Im Schweizer Tages-Anzeiger (28.1.2008) meint Simone Meier, dass der Laden, den Anna Viebrock für ihre Basler Inszenierung "Doubleface" auf die Bühne gebaut hat, aussehe, "als hätte ihn der Innenarchitekt des ersten Stocks im Sprüngli am Zürcher Paradeplatz gestaltet". In diesem Laden also tänzele Saint Laurent, doziere Dior und stöckelten unentwegt "drei wunderschöne Models in Kleidern, Mänteln oder Badeanzügen aus Paris/Sissach über einen Teppich." Allmählich schlichen sich jedoch "nachdenkliche Zwiegespräche in diese höchst unterhaltsamen, liebevoll inszenierten Verrenkungen der Eitelkeiten.

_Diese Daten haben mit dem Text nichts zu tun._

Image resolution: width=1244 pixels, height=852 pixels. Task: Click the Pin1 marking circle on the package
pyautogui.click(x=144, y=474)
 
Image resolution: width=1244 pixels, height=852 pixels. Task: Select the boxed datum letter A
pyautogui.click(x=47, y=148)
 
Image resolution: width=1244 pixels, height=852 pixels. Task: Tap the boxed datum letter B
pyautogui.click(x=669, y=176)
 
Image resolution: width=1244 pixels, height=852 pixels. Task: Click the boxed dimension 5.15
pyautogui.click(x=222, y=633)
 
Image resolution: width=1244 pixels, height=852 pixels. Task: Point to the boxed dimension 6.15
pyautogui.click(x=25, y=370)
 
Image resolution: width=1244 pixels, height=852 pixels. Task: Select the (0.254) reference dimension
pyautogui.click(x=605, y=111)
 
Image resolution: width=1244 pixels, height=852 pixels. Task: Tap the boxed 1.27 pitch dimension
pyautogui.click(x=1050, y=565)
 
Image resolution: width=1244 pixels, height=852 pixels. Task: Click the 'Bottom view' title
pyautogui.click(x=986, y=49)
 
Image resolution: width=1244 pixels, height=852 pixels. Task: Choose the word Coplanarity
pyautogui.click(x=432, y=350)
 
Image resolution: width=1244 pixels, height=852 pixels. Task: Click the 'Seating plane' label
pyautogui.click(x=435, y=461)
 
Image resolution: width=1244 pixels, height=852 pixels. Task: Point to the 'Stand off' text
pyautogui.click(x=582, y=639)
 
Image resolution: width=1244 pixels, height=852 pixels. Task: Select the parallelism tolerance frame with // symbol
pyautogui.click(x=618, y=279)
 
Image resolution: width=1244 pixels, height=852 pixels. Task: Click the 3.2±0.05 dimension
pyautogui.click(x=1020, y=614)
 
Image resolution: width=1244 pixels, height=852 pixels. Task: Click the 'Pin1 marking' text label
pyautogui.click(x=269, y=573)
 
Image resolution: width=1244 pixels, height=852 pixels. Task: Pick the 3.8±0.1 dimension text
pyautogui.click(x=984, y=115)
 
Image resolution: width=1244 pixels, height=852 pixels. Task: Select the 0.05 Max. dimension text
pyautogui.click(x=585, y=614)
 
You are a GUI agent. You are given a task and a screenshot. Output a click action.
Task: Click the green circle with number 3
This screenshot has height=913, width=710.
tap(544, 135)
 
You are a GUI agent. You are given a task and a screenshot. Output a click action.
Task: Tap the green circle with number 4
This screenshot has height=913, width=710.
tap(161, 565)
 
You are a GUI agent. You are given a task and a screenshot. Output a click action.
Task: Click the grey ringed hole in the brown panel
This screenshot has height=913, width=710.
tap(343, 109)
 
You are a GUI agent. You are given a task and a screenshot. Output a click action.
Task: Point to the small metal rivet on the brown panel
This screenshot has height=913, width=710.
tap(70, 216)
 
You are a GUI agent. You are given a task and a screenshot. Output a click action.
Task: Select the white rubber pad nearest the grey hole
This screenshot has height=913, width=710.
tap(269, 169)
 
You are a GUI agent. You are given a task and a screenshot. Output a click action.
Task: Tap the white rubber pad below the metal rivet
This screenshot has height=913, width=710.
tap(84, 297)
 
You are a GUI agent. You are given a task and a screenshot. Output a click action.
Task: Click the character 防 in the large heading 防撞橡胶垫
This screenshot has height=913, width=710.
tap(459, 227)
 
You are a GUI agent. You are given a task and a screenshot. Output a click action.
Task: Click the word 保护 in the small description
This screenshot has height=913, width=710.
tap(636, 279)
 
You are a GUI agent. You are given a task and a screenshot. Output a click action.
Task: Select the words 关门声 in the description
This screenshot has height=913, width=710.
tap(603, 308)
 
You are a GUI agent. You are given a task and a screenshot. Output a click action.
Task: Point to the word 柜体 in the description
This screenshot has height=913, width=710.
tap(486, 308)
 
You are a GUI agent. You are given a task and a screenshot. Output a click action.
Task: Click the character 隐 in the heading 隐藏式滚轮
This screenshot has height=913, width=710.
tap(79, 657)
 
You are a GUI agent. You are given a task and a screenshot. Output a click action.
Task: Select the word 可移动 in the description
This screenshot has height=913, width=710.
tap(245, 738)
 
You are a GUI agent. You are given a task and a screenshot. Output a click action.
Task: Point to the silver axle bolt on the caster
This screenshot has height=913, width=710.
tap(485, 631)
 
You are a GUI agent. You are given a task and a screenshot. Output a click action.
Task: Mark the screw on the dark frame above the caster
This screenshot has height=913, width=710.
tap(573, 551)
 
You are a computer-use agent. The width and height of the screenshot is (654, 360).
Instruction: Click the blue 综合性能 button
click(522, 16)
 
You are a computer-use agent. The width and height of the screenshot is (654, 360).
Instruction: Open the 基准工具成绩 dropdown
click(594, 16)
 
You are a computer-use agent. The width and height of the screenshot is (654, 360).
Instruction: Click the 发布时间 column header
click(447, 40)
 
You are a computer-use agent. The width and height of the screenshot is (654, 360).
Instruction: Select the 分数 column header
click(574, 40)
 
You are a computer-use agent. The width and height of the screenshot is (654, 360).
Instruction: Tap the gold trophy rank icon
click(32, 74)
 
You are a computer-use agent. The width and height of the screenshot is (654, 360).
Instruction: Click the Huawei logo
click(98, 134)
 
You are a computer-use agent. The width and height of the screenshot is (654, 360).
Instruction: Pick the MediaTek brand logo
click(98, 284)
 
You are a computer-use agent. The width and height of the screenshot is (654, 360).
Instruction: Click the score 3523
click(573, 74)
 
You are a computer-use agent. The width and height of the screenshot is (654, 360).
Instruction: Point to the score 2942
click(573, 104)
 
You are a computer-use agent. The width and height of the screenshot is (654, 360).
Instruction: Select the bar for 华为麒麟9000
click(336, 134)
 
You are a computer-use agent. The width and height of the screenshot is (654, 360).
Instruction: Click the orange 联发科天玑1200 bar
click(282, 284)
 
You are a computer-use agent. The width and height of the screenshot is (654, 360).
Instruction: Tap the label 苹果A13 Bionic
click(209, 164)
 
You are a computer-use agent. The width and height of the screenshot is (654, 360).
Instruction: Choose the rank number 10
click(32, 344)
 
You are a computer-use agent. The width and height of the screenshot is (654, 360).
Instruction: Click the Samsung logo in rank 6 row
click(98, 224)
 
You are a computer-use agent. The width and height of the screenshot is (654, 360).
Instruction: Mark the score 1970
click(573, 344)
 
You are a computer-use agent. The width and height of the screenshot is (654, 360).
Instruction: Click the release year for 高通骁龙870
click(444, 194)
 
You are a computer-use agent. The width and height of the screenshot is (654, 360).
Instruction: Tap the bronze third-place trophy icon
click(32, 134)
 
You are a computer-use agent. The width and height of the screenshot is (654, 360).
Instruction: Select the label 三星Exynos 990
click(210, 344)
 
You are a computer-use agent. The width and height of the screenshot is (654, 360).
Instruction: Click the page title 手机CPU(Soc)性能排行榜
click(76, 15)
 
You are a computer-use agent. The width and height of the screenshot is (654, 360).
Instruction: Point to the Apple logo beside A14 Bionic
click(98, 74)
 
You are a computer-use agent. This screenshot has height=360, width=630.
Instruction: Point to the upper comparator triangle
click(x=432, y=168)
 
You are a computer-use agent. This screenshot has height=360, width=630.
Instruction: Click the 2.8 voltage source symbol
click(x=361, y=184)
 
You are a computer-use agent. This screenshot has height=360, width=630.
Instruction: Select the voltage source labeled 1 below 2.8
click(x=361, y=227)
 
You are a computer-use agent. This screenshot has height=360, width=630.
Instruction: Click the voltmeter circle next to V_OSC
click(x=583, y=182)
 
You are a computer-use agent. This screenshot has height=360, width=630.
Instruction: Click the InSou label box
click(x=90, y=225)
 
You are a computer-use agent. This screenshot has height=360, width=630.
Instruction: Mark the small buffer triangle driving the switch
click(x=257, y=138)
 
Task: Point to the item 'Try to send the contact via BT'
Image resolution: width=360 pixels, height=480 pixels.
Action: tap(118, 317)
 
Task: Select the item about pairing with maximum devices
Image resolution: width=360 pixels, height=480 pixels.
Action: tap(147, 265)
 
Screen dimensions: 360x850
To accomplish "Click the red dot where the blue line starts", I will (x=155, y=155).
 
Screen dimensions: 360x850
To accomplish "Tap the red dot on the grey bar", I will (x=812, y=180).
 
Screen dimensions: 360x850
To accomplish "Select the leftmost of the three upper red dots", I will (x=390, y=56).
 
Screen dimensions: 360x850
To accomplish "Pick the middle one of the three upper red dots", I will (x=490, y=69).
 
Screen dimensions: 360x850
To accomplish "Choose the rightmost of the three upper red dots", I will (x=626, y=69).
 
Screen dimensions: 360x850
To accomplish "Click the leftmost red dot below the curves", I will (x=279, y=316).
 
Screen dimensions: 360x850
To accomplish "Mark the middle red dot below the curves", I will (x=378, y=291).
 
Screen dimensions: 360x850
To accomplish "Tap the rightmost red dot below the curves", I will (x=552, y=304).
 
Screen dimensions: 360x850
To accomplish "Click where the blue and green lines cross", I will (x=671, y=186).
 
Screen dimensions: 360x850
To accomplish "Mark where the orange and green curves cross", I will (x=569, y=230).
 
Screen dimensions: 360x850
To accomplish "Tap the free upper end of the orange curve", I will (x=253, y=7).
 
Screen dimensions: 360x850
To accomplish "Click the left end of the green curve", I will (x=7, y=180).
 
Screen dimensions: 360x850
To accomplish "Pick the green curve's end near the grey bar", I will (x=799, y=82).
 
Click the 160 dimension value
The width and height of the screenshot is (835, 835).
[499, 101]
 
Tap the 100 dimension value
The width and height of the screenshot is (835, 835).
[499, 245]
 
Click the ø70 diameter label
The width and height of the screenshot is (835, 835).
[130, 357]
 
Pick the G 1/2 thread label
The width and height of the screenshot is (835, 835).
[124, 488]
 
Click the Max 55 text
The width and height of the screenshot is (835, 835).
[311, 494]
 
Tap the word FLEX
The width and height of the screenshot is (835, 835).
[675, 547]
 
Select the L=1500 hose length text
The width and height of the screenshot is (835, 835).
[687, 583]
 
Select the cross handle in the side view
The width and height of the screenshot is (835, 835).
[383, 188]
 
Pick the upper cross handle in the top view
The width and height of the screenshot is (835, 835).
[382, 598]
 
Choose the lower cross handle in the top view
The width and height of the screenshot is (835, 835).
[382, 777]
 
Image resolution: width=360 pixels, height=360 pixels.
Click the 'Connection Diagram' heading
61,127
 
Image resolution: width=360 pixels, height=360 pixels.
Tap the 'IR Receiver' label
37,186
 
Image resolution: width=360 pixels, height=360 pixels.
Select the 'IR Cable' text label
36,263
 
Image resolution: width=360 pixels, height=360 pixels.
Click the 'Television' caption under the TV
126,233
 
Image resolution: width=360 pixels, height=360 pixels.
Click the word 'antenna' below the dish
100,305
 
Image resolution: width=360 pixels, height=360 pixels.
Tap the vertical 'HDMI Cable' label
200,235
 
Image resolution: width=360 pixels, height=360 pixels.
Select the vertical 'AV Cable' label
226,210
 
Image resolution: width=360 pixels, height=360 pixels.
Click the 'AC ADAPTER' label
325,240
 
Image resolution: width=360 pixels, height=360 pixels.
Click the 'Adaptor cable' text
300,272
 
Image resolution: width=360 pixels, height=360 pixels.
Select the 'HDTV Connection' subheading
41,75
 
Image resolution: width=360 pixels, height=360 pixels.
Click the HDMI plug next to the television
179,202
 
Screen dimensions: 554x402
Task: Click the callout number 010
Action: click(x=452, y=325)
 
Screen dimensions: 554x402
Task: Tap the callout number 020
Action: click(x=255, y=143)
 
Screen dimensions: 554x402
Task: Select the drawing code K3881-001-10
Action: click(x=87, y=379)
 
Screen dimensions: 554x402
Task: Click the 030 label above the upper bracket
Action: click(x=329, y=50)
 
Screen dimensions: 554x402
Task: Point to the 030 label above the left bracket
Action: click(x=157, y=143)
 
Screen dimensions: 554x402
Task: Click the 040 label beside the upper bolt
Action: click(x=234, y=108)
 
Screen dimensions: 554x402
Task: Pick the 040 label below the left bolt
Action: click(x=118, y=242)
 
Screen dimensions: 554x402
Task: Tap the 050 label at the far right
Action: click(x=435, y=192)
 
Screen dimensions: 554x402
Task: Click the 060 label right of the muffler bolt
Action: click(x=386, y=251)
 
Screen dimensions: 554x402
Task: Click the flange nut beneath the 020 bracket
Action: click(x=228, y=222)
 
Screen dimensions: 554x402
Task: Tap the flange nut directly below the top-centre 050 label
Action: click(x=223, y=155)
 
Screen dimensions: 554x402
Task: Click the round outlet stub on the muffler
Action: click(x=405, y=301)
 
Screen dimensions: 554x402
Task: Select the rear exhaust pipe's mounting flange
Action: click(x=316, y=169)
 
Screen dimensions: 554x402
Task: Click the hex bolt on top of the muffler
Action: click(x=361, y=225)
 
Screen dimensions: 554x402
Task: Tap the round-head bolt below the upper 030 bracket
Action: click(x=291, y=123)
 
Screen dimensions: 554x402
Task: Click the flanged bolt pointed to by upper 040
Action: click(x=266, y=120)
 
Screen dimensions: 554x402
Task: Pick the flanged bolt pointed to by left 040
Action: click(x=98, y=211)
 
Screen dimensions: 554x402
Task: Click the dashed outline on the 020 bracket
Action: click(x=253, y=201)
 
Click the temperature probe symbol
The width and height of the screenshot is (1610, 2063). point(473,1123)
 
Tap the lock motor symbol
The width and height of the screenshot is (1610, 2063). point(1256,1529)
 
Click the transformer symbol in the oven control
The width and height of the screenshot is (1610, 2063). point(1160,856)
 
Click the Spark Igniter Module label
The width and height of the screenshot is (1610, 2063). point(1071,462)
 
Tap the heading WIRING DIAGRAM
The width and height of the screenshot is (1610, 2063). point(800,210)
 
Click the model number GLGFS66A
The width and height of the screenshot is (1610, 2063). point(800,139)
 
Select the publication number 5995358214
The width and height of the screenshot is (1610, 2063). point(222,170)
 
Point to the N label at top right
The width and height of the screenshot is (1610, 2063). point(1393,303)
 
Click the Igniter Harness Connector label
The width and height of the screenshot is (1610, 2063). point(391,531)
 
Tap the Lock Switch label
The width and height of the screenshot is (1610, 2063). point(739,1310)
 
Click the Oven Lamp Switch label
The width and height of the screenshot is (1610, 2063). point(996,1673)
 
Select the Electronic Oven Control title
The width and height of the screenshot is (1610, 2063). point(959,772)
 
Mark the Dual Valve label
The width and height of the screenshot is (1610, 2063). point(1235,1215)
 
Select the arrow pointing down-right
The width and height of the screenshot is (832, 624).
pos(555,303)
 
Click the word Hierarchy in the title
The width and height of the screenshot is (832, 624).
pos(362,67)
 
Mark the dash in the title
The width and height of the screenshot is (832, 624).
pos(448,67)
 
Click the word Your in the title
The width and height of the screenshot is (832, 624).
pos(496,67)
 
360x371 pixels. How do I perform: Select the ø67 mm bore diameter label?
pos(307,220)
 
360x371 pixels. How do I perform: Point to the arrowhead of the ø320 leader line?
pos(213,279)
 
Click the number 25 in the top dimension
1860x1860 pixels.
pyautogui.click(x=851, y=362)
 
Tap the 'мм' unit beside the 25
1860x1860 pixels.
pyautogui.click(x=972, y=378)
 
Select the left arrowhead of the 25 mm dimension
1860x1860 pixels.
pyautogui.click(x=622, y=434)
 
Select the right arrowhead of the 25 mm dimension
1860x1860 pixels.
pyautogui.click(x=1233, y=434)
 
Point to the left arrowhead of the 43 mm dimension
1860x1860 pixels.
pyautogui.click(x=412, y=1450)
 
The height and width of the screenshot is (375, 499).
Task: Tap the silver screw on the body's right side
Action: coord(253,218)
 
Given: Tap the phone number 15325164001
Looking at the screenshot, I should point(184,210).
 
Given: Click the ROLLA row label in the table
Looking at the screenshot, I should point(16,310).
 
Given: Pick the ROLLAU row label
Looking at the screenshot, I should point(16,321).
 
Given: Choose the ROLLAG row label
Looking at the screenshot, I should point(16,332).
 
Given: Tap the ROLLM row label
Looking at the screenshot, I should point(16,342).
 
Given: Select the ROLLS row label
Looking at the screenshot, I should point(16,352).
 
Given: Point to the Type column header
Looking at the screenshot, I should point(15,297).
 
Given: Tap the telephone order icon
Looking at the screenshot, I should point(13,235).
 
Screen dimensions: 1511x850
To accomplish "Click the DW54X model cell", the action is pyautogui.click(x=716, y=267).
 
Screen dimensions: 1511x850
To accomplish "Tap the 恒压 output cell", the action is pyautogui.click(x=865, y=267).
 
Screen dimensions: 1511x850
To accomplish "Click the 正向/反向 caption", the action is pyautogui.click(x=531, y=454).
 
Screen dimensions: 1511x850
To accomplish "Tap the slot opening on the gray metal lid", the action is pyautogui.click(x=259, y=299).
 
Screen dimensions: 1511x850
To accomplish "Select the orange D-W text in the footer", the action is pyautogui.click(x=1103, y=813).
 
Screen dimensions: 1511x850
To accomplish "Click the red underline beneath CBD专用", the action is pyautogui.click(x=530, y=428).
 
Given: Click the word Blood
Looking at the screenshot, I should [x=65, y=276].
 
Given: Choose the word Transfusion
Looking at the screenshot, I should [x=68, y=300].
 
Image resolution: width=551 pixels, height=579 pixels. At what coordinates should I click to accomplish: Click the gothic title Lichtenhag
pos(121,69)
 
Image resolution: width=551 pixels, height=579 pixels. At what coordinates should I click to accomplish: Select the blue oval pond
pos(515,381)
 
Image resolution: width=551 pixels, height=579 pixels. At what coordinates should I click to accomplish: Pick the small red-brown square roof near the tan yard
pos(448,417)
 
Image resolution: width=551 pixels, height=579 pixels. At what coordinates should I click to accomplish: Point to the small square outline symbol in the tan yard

Über die Exklusivität der Sichtbarkeit eines Einzelnen für einen anderen zum Beispiel. Über die Flüchtigkeit von Blicken, Anblicken, Augenblicken. Über Wollen und Haben als Existenzbedingungen der Mode." Das sei "manchmal ein intellektueller Genuss, manchmal auch ein bisschen hochgestochen, aber auf jeden Fall die kreativste Auseinandersetzung mit dem Thema Mode derzeit."